SET EXERCISE » Reproduce every item below word for word, with no changes.

GIVEN INFORMATION »
==========

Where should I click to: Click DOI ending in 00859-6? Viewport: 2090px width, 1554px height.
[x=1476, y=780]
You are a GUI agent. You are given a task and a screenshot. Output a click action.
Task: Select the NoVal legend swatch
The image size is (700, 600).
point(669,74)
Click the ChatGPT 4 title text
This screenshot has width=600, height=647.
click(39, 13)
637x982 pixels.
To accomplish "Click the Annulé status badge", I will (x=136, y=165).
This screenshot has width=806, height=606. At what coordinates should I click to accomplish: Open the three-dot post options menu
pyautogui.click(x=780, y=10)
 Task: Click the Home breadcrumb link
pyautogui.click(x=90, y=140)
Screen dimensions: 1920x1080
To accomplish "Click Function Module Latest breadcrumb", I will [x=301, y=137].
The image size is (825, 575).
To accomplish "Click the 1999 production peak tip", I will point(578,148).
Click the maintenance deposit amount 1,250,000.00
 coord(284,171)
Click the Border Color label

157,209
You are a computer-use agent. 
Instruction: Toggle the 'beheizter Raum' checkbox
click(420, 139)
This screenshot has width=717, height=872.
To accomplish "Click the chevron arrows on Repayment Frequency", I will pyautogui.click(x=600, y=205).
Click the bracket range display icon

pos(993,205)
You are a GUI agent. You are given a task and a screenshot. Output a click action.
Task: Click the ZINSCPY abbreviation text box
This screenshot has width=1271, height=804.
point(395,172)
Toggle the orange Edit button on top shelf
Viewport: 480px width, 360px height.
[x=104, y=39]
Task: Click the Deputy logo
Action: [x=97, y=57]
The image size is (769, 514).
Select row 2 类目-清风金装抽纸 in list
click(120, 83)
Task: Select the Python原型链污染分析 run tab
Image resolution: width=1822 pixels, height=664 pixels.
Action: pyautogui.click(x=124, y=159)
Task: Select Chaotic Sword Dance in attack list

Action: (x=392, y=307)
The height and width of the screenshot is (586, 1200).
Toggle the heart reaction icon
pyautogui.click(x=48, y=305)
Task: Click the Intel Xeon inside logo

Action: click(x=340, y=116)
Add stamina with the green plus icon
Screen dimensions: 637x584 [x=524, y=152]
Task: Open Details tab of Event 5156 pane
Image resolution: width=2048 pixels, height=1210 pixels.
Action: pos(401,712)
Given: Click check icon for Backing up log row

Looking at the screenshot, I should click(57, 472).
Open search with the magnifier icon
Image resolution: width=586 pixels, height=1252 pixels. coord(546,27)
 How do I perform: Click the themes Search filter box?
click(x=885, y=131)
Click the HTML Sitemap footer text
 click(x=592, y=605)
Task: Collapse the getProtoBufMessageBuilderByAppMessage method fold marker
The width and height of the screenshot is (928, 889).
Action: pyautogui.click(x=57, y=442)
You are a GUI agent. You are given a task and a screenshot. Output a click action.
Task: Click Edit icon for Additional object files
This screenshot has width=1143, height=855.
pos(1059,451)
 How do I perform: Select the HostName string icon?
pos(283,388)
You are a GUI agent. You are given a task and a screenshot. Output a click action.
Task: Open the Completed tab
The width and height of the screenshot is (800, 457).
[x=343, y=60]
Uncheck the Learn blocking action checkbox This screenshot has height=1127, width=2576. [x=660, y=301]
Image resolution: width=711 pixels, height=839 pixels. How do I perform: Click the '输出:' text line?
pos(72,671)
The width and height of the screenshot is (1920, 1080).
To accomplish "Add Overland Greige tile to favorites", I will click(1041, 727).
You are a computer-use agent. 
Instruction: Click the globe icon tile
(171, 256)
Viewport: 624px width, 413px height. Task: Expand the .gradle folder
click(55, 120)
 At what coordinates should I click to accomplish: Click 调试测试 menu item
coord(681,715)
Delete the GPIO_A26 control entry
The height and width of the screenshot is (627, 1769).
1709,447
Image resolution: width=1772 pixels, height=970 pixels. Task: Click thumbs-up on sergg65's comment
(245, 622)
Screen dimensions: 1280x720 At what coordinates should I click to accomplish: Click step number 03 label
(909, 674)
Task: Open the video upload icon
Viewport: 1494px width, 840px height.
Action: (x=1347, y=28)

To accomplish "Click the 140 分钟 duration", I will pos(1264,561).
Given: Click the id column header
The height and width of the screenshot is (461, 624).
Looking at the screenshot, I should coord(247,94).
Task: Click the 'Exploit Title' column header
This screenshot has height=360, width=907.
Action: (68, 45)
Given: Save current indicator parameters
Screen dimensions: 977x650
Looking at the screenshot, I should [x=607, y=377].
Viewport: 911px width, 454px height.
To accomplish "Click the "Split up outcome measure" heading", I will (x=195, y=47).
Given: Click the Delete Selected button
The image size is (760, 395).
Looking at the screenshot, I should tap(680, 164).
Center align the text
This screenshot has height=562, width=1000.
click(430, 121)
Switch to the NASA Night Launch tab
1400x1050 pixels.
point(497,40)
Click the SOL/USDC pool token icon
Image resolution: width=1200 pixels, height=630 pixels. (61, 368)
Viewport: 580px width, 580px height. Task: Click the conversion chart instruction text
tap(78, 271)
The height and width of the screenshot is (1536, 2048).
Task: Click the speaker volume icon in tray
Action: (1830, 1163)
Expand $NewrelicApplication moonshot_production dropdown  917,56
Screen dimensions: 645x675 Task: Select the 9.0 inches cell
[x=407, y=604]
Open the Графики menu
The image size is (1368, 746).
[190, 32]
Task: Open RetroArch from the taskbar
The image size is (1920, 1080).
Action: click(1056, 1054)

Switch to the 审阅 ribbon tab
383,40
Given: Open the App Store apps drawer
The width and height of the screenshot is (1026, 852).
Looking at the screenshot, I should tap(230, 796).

==========

EXERCISE RESPONSE »
Where should I click to: Click DOI ending in 00859-6? Viewport: 2090px width, 1554px height.
[x=1476, y=780]
You are a GUI agent. You are given a task and a screenshot. Output a click action.
Task: Select the NoVal legend swatch
The image size is (700, 600).
point(669,74)
Click the ChatGPT 4 title text
This screenshot has width=600, height=647.
click(39, 13)
637x982 pixels.
To accomplish "Click the Annulé status badge", I will (x=136, y=165).
This screenshot has width=806, height=606. At what coordinates should I click to accomplish: Open the three-dot post options menu
pyautogui.click(x=780, y=10)
 Task: Click the Home breadcrumb link
pyautogui.click(x=90, y=140)
Screen dimensions: 1920x1080
To accomplish "Click Function Module Latest breadcrumb", I will [x=301, y=137].
The image size is (825, 575).
To accomplish "Click the 1999 production peak tip", I will point(578,148).
Click the maintenance deposit amount 1,250,000.00
 coord(284,171)
Click the Border Color label

157,209
You are a computer-use agent. 
Instruction: Toggle the 'beheizter Raum' checkbox
click(420, 139)
This screenshot has width=717, height=872.
To accomplish "Click the chevron arrows on Repayment Frequency", I will pyautogui.click(x=600, y=205).
Click the bracket range display icon

pos(993,205)
You are a GUI agent. You are given a task and a screenshot. Output a click action.
Task: Click the ZINSCPY abbreviation text box
This screenshot has width=1271, height=804.
point(395,172)
Toggle the orange Edit button on top shelf
Viewport: 480px width, 360px height.
[x=104, y=39]
Task: Click the Deputy logo
Action: [x=97, y=57]
The image size is (769, 514).
Select row 2 类目-清风金装抽纸 in list
click(120, 83)
Task: Select the Python原型链污染分析 run tab
Image resolution: width=1822 pixels, height=664 pixels.
Action: pyautogui.click(x=124, y=159)
Task: Select Chaotic Sword Dance in attack list

Action: (x=392, y=307)
The height and width of the screenshot is (586, 1200).
Toggle the heart reaction icon
pyautogui.click(x=48, y=305)
Task: Click the Intel Xeon inside logo

Action: click(x=340, y=116)
Add stamina with the green plus icon
Screen dimensions: 637x584 [x=524, y=152]
Task: Open Details tab of Event 5156 pane
Image resolution: width=2048 pixels, height=1210 pixels.
Action: pos(401,712)
Given: Click check icon for Backing up log row

Looking at the screenshot, I should click(57, 472).
Open search with the magnifier icon
Image resolution: width=586 pixels, height=1252 pixels. coord(546,27)
 How do I perform: Click the themes Search filter box?
click(x=885, y=131)
Click the HTML Sitemap footer text
 click(x=592, y=605)
Task: Collapse the getProtoBufMessageBuilderByAppMessage method fold marker
The width and height of the screenshot is (928, 889).
Action: pyautogui.click(x=57, y=442)
You are a GUI agent. You are given a task and a screenshot. Output a click action.
Task: Click Edit icon for Additional object files
This screenshot has width=1143, height=855.
pos(1059,451)
 How do I perform: Select the HostName string icon?
pos(283,388)
You are a GUI agent. You are given a task and a screenshot. Output a click action.
Task: Open the Completed tab
The width and height of the screenshot is (800, 457).
[x=343, y=60]
Uncheck the Learn blocking action checkbox This screenshot has height=1127, width=2576. [x=660, y=301]
Image resolution: width=711 pixels, height=839 pixels. How do I perform: Click the '输出:' text line?
pos(72,671)
The width and height of the screenshot is (1920, 1080).
To accomplish "Add Overland Greige tile to favorites", I will click(1041, 727).
You are a computer-use agent. 
Instruction: Click the globe icon tile
(171, 256)
Viewport: 624px width, 413px height. Task: Expand the .gradle folder
click(55, 120)
 At what coordinates should I click to accomplish: Click 调试测试 menu item
coord(681,715)
Delete the GPIO_A26 control entry
The height and width of the screenshot is (627, 1769).
1709,447
Image resolution: width=1772 pixels, height=970 pixels. Task: Click thumbs-up on sergg65's comment
(245, 622)
Screen dimensions: 1280x720 At what coordinates should I click to accomplish: Click step number 03 label
(909, 674)
Task: Open the video upload icon
Viewport: 1494px width, 840px height.
Action: (x=1347, y=28)

To accomplish "Click the 140 分钟 duration", I will pos(1264,561).
Given: Click the id column header
The height and width of the screenshot is (461, 624).
Looking at the screenshot, I should coord(247,94).
Task: Click the 'Exploit Title' column header
This screenshot has height=360, width=907.
Action: (68, 45)
Given: Save current indicator parameters
Screen dimensions: 977x650
Looking at the screenshot, I should [x=607, y=377].
Viewport: 911px width, 454px height.
To accomplish "Click the "Split up outcome measure" heading", I will (x=195, y=47).
Given: Click the Delete Selected button
The image size is (760, 395).
Looking at the screenshot, I should tap(680, 164).
Center align the text
This screenshot has height=562, width=1000.
click(430, 121)
Switch to the NASA Night Launch tab
1400x1050 pixels.
point(497,40)
Click the SOL/USDC pool token icon
Image resolution: width=1200 pixels, height=630 pixels. (61, 368)
Viewport: 580px width, 580px height. Task: Click the conversion chart instruction text
tap(78, 271)
The height and width of the screenshot is (1536, 2048).
Task: Click the speaker volume icon in tray
Action: (1830, 1163)
Expand $NewrelicApplication moonshot_production dropdown  917,56
Screen dimensions: 645x675 Task: Select the 9.0 inches cell
[x=407, y=604]
Open the Графики menu
The image size is (1368, 746).
[190, 32]
Task: Open RetroArch from the taskbar
The image size is (1920, 1080).
Action: click(1056, 1054)

Switch to the 审阅 ribbon tab
383,40
Given: Open the App Store apps drawer
The width and height of the screenshot is (1026, 852).
Looking at the screenshot, I should tap(230, 796).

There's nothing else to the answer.